*Task description*: Read the records below and copy each line that contains "column".

[Entries taken from a collection]
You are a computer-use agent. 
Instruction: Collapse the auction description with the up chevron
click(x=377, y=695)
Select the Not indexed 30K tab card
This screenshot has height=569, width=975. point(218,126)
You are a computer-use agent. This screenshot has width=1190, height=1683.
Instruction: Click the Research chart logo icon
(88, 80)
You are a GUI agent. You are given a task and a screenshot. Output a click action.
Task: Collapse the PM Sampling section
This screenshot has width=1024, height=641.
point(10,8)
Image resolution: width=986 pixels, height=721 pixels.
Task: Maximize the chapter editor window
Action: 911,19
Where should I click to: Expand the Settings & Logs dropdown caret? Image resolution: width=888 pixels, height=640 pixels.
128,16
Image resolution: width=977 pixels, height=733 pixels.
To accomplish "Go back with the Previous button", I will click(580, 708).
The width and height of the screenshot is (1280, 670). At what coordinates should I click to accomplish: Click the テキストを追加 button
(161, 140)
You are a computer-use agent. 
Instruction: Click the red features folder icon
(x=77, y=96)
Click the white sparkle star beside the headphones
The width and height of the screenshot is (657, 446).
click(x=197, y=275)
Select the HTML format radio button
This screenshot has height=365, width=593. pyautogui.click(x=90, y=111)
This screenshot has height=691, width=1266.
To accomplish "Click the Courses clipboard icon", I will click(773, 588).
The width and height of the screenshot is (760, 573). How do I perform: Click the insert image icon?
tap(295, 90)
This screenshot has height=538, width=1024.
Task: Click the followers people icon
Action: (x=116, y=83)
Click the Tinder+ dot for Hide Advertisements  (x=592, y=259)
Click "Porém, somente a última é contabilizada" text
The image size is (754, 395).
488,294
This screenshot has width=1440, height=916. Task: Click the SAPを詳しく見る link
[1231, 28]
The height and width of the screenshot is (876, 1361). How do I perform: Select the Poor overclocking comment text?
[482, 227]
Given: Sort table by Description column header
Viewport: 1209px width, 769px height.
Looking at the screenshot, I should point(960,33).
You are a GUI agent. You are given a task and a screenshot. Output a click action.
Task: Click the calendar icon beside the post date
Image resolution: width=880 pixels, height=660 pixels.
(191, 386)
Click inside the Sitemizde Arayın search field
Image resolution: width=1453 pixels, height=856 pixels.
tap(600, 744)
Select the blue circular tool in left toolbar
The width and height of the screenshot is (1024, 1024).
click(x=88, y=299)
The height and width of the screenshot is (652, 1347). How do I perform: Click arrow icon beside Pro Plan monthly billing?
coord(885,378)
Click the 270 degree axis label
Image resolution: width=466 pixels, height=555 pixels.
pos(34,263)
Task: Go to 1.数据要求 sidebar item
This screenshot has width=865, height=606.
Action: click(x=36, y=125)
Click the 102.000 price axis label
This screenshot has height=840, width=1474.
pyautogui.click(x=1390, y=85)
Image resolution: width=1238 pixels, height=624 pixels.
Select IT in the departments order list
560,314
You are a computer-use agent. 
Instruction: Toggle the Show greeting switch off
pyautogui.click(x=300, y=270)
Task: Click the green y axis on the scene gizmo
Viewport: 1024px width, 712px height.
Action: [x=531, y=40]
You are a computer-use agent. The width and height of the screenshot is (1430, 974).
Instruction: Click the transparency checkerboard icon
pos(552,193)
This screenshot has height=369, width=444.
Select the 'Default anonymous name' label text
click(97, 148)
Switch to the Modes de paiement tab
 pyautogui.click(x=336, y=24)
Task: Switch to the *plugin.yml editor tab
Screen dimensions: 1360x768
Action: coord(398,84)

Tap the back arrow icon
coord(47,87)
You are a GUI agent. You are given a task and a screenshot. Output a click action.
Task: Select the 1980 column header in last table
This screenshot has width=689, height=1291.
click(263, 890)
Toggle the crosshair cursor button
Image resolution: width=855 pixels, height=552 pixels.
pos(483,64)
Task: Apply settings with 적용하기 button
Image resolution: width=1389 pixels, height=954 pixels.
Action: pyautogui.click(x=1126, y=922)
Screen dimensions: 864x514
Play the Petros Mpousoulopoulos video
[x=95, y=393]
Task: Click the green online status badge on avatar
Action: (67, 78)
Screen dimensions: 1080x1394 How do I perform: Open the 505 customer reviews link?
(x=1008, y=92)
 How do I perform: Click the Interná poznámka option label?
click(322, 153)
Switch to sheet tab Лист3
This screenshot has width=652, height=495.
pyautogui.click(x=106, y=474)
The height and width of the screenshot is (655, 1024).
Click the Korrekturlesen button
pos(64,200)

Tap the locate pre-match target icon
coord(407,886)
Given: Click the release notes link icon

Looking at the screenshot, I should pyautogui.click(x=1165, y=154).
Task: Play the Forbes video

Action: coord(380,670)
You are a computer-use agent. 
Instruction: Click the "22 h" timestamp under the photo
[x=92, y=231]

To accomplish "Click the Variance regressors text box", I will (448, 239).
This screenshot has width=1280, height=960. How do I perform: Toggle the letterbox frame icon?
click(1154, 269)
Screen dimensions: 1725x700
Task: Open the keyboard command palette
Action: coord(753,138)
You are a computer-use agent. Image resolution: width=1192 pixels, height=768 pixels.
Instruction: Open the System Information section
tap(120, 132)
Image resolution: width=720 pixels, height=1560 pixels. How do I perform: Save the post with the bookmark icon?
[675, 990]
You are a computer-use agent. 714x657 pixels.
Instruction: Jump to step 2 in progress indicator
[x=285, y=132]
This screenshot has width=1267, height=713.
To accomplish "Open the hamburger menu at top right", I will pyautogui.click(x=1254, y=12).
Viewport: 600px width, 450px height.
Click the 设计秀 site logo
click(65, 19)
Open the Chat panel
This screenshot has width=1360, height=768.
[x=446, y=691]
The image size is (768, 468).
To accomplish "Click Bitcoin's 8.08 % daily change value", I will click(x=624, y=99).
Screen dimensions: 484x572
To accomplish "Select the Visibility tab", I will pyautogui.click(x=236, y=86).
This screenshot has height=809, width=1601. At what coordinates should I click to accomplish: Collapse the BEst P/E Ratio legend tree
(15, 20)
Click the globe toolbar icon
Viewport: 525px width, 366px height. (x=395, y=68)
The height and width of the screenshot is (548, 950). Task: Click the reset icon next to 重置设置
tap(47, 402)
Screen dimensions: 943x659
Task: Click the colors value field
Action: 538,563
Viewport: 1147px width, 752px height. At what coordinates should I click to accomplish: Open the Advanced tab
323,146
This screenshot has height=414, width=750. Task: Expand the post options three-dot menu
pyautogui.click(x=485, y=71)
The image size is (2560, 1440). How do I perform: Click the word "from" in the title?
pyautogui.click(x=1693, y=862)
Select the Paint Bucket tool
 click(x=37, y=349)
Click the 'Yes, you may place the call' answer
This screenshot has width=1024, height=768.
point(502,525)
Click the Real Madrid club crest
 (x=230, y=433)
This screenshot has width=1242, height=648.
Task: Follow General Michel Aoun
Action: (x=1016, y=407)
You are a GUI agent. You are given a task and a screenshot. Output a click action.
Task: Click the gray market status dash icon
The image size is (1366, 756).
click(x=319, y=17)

*Output of the task*:
Given: Sort table by Description column header
Task: Select the 1980 column header in last table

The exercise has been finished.